With the seeming increase of AI risk discussion, I was just wondering if anything like this existed. My silly imagining of this might be a ~1/6 x-risk penalty on some lifetime donors (per Ord’s The Precipice x-risk estimation for this century), not that I think this should be the case or that I think this number is still representative.
I don’t mean this as an out of the blue criticism - mostly just curious if/how x-risk might be taken into account, since I myself am beginning to think in this way about my own life.
No problem!
Regarding:
There was a typo in my answer before: (1 - ((1 - 1/6)^(1/100)) = 0.0018) which is ~0.2% (not 0.2), and is a fair amount smaller than the discount rate we actually used (3.5%). Still, if you assigned a greater probability of existential risk this century than Ord does, you could end up with a (potentially much) higher discount rate. Alternatively, even with a high existential risk estimate, if you thought we were going to find more and more cost-effective giving opportunities as time goes on, then at least for the purpose of our impact evaluation, these effects could cancel out.

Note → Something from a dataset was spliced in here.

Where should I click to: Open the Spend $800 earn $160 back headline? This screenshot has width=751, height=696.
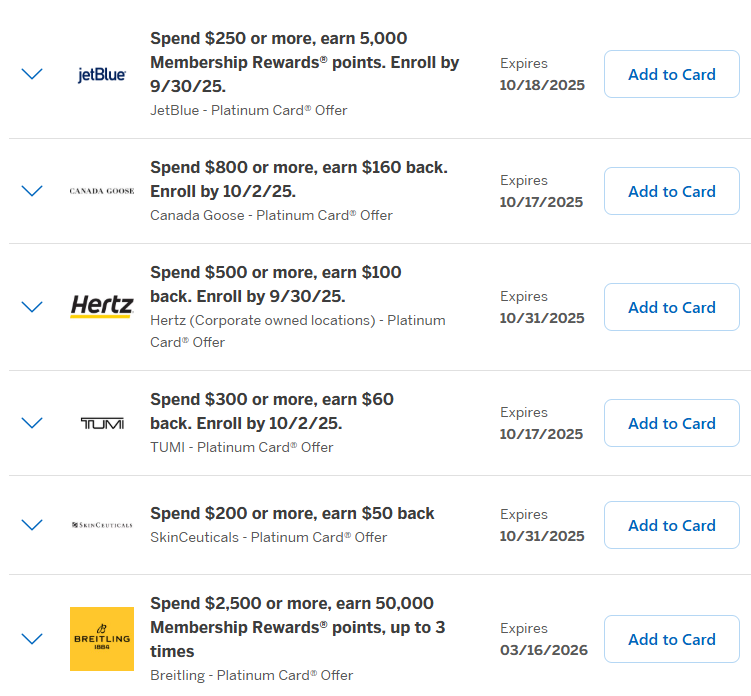tap(298, 179)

I think if we spent more time trying to come to an all-things-considered view on this topic, we'd still be left with considerable uncertainty, and so I think it was the right call for us to just acknowledge to take the pragmatic approach of deferring to the Green Book.
In terms of the general tension between potentially high x-risk and the chance of transformative AI, I can only speak personally (not on behalf of GWWC). It's something on my mind, but it's unclear to me what exactly the tension is. I still think it's great to move money to effective charities across a range of impactful causes, and I'm excited about building a culture of giving significantly and effectively throughout one's life (i.e., via the Pledge). I don't think GWWC should pivot and become specifically focused on one cause (e.g., AI) and otherwise I'm not sure exactly what the potential for transformative AI should imply for GWWC.